> **Task instructions**:
Find every line in the data that contains the word "refresh". Return each of those lines.

> **Supplied records**:

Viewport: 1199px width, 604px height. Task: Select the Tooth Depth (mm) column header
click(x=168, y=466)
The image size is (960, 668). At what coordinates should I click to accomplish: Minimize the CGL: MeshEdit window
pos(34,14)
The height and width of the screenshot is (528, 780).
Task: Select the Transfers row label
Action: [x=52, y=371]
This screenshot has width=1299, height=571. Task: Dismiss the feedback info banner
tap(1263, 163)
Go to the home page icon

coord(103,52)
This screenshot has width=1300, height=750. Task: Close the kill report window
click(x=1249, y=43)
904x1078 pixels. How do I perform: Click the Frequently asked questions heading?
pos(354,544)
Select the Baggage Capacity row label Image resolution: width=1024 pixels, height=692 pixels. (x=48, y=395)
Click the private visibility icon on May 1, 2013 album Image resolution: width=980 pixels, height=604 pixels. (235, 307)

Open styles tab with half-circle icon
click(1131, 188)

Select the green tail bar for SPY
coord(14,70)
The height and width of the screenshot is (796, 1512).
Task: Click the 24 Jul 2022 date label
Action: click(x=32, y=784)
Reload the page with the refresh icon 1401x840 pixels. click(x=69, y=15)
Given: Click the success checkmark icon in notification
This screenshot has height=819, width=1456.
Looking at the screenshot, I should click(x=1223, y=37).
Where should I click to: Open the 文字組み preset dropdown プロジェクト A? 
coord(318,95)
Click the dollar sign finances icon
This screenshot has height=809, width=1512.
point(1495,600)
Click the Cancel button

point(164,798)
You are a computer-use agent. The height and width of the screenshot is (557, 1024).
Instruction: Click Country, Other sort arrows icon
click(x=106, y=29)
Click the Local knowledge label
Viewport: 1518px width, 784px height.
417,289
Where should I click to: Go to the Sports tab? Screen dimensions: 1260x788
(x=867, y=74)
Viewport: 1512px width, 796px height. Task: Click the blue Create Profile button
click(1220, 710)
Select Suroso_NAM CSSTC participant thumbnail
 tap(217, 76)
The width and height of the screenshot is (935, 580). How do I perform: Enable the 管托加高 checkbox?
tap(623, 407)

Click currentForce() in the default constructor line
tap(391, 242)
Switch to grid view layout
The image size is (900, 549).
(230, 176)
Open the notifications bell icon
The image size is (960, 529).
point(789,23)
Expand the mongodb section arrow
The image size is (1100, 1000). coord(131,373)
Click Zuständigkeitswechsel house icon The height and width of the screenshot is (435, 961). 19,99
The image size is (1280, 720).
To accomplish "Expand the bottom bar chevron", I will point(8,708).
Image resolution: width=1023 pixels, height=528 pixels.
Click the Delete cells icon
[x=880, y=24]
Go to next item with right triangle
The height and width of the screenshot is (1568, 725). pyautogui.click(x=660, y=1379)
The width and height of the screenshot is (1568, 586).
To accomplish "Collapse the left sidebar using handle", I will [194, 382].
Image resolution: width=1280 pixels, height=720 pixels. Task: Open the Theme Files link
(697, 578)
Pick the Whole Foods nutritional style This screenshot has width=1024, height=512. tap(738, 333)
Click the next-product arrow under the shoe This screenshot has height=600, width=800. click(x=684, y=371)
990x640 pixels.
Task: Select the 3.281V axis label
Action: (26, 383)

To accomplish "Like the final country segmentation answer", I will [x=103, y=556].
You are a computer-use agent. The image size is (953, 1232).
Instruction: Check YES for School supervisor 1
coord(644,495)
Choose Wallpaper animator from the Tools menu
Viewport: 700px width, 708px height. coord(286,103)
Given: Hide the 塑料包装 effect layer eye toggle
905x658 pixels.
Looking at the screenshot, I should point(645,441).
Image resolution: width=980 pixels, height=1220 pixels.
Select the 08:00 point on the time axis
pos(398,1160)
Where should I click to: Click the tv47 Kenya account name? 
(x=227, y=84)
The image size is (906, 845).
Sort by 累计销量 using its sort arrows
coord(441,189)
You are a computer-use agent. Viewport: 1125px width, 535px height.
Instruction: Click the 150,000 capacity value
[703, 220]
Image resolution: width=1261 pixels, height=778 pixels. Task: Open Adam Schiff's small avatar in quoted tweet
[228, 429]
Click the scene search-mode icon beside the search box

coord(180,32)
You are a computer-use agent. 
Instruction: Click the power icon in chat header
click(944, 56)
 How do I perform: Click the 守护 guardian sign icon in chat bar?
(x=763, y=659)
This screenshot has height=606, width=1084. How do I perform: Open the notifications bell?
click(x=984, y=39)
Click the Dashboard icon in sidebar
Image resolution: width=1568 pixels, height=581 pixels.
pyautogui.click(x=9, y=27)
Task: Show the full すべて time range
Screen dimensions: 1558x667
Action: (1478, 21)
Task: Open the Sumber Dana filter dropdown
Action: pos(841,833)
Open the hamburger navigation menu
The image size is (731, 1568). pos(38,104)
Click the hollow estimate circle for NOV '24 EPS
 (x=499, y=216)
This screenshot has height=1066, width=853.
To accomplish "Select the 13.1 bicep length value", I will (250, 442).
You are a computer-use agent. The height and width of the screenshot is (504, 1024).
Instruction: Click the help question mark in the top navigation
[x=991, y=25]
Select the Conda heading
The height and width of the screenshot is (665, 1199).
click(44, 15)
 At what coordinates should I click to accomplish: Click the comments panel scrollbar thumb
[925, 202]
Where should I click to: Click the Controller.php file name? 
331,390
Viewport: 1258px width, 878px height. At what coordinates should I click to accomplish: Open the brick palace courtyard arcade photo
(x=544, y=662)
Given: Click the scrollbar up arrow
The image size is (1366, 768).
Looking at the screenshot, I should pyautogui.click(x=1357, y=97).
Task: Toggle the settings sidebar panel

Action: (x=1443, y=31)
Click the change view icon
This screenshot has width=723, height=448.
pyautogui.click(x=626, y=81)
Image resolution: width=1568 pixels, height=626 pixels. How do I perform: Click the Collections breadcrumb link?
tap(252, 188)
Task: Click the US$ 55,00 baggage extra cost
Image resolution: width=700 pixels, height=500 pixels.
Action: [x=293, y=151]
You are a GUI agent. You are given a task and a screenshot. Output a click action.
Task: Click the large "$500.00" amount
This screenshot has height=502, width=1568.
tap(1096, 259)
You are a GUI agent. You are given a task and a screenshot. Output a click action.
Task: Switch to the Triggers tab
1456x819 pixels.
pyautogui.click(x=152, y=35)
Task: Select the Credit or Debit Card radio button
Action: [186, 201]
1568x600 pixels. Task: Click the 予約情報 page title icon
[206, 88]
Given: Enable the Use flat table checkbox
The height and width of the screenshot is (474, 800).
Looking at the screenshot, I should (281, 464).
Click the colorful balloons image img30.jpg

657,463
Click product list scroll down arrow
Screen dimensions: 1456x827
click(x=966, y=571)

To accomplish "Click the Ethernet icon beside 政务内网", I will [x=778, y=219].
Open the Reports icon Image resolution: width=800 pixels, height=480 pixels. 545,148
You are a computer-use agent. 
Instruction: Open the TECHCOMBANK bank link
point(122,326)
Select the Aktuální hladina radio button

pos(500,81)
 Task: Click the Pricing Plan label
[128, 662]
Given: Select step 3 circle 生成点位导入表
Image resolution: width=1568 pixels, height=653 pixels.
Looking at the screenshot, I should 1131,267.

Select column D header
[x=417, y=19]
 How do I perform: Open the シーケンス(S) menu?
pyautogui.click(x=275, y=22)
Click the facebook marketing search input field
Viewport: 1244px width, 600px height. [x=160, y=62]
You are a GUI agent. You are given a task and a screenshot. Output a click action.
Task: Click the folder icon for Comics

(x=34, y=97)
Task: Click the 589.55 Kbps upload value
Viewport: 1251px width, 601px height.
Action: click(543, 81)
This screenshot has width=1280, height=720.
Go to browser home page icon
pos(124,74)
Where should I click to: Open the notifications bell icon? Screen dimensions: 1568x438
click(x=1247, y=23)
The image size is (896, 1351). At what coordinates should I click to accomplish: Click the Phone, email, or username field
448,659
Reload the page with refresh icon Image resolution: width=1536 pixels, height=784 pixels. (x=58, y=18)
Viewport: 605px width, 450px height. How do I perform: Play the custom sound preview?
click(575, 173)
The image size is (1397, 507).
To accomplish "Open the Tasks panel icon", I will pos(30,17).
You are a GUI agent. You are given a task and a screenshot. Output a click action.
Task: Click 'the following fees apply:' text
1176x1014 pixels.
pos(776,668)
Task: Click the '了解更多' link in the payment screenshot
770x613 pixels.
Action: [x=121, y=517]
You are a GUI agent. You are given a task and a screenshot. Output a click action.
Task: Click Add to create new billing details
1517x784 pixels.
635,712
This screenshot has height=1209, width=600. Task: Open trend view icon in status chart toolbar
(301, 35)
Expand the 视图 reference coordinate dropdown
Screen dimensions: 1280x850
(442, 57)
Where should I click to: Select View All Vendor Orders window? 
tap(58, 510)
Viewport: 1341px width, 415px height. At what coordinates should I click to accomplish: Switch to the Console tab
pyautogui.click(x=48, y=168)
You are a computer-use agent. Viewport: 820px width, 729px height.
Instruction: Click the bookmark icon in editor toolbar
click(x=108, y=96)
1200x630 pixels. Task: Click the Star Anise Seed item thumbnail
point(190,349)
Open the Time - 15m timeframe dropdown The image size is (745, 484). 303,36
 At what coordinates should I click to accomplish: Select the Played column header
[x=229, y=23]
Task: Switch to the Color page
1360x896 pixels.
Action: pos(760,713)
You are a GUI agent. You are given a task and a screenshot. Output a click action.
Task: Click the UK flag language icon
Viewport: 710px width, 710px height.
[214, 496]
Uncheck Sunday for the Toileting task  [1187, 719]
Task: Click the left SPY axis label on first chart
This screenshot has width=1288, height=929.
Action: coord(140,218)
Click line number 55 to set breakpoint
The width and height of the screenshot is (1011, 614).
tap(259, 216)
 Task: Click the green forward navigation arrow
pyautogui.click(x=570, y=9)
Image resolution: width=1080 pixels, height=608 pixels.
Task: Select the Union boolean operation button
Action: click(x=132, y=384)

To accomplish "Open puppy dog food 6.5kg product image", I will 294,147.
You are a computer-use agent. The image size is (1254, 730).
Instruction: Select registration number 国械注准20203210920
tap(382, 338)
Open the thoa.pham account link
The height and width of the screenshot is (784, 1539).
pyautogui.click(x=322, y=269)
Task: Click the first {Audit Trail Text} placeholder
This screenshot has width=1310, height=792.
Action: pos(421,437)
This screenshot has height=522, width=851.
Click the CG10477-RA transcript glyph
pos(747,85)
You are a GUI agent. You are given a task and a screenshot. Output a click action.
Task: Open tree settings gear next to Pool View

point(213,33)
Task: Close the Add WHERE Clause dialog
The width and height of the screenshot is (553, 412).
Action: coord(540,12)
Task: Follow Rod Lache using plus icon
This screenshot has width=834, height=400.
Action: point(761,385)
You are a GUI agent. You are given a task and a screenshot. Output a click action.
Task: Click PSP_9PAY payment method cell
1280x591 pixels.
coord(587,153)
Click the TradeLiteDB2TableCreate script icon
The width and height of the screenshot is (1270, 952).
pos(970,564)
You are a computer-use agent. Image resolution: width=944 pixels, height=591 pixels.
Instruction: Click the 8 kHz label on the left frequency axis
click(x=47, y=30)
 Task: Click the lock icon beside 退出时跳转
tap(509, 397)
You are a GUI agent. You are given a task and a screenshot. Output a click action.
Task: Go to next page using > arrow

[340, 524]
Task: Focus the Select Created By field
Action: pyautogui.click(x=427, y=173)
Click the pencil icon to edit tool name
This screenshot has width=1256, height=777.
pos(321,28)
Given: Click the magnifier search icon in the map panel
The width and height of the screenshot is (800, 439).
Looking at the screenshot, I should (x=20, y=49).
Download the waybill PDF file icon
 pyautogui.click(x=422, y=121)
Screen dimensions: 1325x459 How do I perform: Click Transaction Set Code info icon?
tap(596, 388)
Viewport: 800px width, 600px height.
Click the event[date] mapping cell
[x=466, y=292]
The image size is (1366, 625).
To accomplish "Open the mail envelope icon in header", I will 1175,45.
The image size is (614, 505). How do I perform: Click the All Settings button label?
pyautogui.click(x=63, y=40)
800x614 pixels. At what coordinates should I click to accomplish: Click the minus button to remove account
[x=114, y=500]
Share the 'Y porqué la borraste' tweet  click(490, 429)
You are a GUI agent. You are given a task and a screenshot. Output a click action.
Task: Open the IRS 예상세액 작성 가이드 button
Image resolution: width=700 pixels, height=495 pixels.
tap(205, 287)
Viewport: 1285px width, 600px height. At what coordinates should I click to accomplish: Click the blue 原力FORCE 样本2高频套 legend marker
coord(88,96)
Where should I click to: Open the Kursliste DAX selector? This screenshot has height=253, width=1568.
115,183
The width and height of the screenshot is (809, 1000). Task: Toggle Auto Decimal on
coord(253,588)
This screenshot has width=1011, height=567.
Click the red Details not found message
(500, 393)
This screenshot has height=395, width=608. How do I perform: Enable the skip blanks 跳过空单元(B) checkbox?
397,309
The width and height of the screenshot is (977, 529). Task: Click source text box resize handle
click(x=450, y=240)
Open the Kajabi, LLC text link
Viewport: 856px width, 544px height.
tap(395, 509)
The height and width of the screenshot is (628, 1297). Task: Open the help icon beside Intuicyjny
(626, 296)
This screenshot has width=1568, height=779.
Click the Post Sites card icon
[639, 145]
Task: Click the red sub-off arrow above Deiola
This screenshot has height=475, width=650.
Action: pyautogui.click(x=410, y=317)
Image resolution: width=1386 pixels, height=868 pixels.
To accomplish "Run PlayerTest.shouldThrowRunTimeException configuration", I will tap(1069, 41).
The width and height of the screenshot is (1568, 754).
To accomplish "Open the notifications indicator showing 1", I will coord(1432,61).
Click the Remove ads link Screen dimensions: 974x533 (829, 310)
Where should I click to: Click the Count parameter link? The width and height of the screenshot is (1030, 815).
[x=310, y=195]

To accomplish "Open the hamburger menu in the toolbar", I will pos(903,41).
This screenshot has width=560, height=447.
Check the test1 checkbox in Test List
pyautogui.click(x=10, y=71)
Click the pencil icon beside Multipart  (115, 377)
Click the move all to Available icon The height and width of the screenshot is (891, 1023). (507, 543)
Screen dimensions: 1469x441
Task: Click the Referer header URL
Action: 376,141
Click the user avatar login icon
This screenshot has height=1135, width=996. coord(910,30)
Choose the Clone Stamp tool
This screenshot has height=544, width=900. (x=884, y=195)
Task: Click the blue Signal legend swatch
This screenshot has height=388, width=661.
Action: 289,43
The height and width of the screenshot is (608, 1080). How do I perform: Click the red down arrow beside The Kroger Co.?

> **Expected output**:
Reload the page with the refresh icon 1401x840 pixels. click(x=69, y=15)
Reload the page with refresh icon Image resolution: width=1536 pixels, height=784 pixels. (x=58, y=18)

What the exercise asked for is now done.